Pour le directeur de publication du quotidien El Khabar, Cherif Rezki, qui était ce mercredi l’invité du Direct de RadioM, 2014 aura quand même été une « bonne année », malgré les pressions exercées par les autorités politiques, qui tentent d’infléchir la ligne éditoriale du journal en réduisant ses recettes publicitaires. El Khabar reste le premier groupe de presse en Algérie avec 7 filiales dont 4 appartiennent aux seuls actionnaires du journal et 3 autres en association avec le quotidien El Watan.
Pilier du groupe, le quotidien arabophone El Khabar a réalisé l’année dernière un chiffre d’affaires de 1,65 milliards de dinars, en légère baisse par rapport aux performances de 2013. « On a serré les boulons », commente Cherif Rezki, qui précise que la baisse des recettes publicitaires, de près de 100 millions de dinars sur l’ensemble de l’année, a été compensée par les deux augmentations du prix de vente du journal intervenues successivement en février et octobre 2014. La structure des recettes du journal est ainsi devenue moins dépendante de la publicité qui ne représente plus que 30% du chiffre d’affaires contre 70 % pour le produit des ventes. Ces augmentations du prix de vente du quotidien porté désormais à 20 dinars, « les premières depuis 1995 » comme tient à le préciser son directeur de publication, sont aujourd’hui « la garantie de son indépendance éditoriale qui n’est pas négociable ».

* [CONSIGNE]
Recopiez fidèlement le passage de l'article sur le quotidien El Khabar qui va de « Pour le directeur » jusqu'à « quotidien El Watan. » inclus.

* [SEGMENT DE DONNÉES]
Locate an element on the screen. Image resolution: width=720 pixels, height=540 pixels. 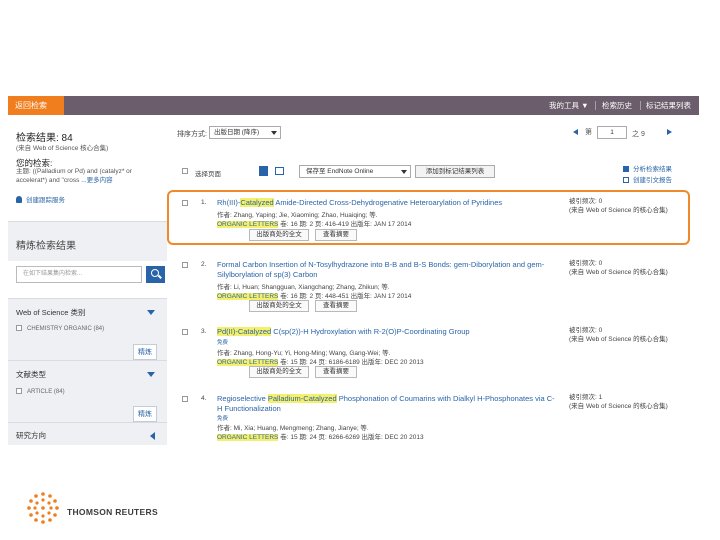
callout-highlight is located at coordinates (428, 218).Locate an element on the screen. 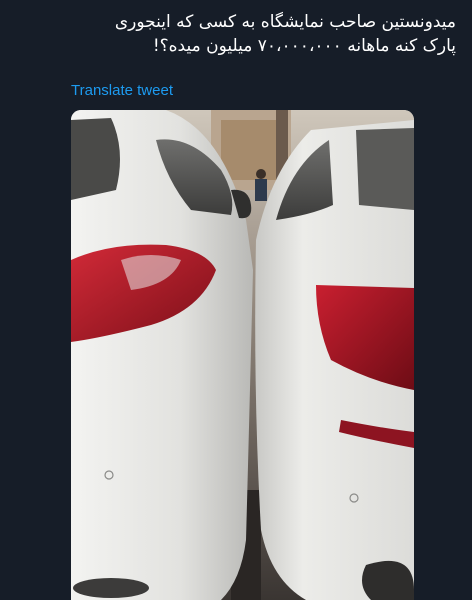 This screenshot has height=600, width=472. person-head is located at coordinates (261, 174).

* [EXERCICE TERMINÉ]
Pour le directeur de publication du quotidien El Khabar, Cherif Rezki, qui était ce mercredi l’invité du Direct de RadioM, 2014 aura quand même été une « bonne année », malgré les pressions exercées par les autorités politiques, qui tentent d’infléchir la ligne éditoriale du journal en réduisant ses recettes publicitaires. El Khabar reste le premier groupe de presse en Algérie avec 7 filiales dont 4 appartiennent aux seuls actionnaires du journal et 3 autres en association avec le quotidien El Watan.